Wayne Freedman

KGO News Team Reporter at ABC

Wayne Freedman, MA '78

Degree(s): MA '78

Whereabouts: United States, California, San Francisco

On a hot day in August 1977, Wayne Freedman flew halfway across the country to fight for his spot in the Missouri School of Journalism’s graduate program. Freedman, whose book is now a staple in broadcast journalism programs throughout the country, had already been denied twice because his undergraduate grades were not up to the University of Missouri’s standards.

He didn’t give up. Freedman wanted to become a broadcast journalist. He was convinced that the prestigious Missouri School of Journalism would help him succeed. He was so determined, in fact, that when he walked in the office of Dr. William H. Taft, who oversaw graduate admissions, he handed Taft a check for his entire graduate school tuition.
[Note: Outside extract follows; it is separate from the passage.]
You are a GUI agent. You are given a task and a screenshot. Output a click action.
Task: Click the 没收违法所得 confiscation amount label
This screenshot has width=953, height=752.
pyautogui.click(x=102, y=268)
“I told him I earned that money. If I flunked out, he could keep the balance,” Freedman said. “I don’t know whether Taft was aghast, flabbergasted, or flattered, but he let me in on academic probation.”

Thirty-two years and 51 Emmy Awards later, it’s obvious that Taft made the right decision.

Wayne Freedman, MA '78
Freedman spends a day at work with his father, Mike. Source: Wayne Freedman.

A Television News Man in the Making

Freedman grew up in a town where the entertainment industry rules: Los Angeles. His father, Mike, was a director and producer at ABC Sports and pioneered the use of the first live, hand-held video camera at ABC News and ABC Sports. Mike Freedman’s passion for journalism rubbed off on his son.

“If you want to work in television, go do the news,” he told his son. “They never cancel the news.”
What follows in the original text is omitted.